▶ [Supplied material]

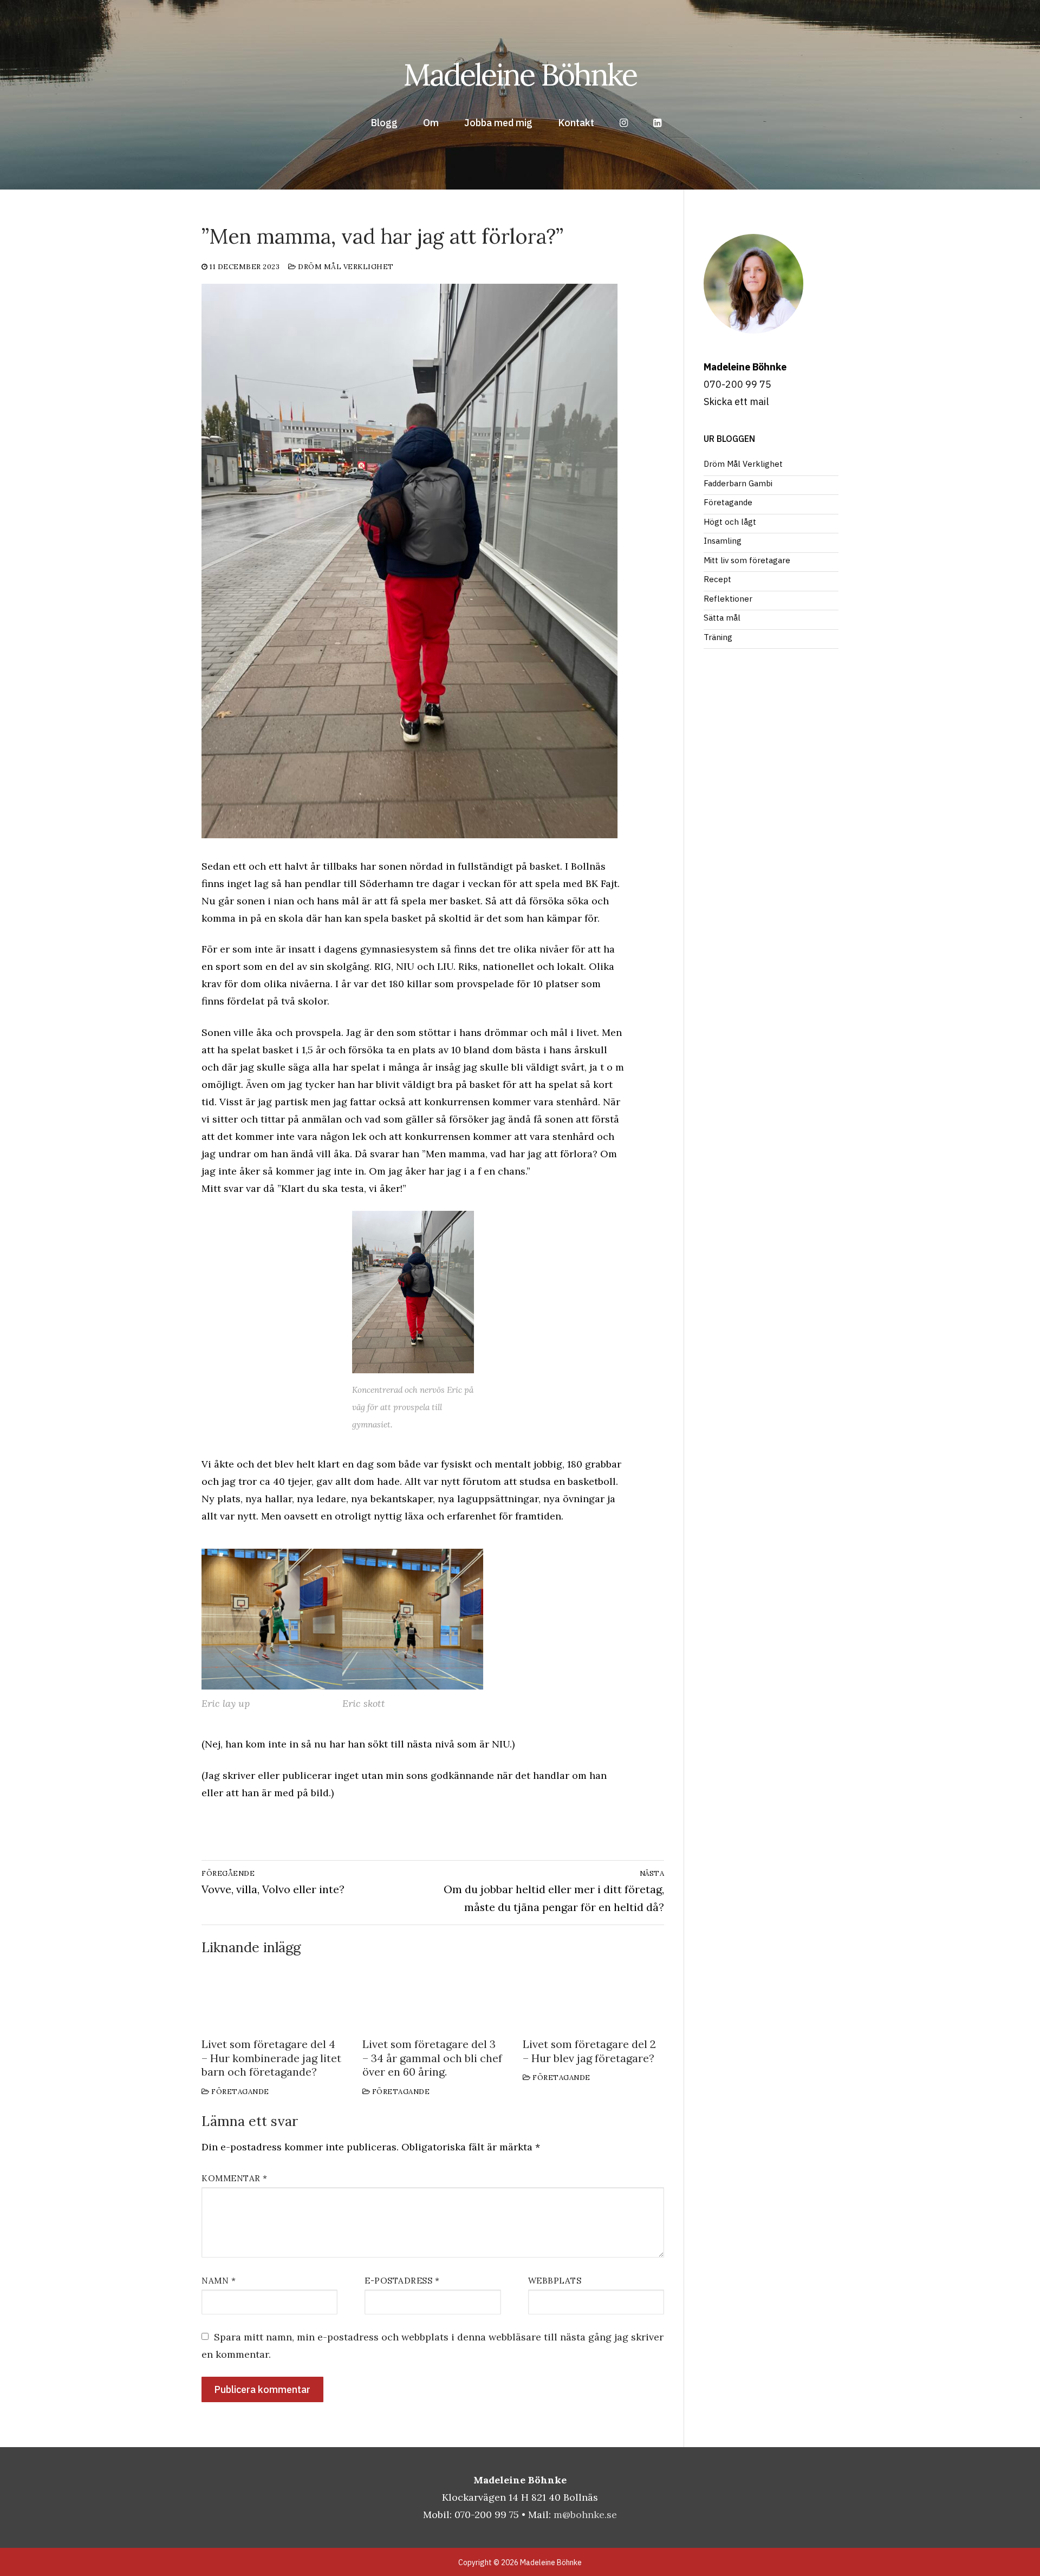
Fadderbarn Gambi (738, 483)
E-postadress (402, 2280)
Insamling (723, 541)
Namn (219, 2280)
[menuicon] (657, 122)
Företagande (239, 2091)
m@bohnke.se (585, 2514)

▶ [Work order]
All records, pictures excluded: copy them exactly.

▶ [Response to this exercise]
Fadderbarn Gambi (738, 483)
E-postadress (402, 2280)
Insamling (723, 541)
Namn (219, 2280)
[menuicon] (657, 122)
Företagande (239, 2091)
m@bohnke.se (585, 2514)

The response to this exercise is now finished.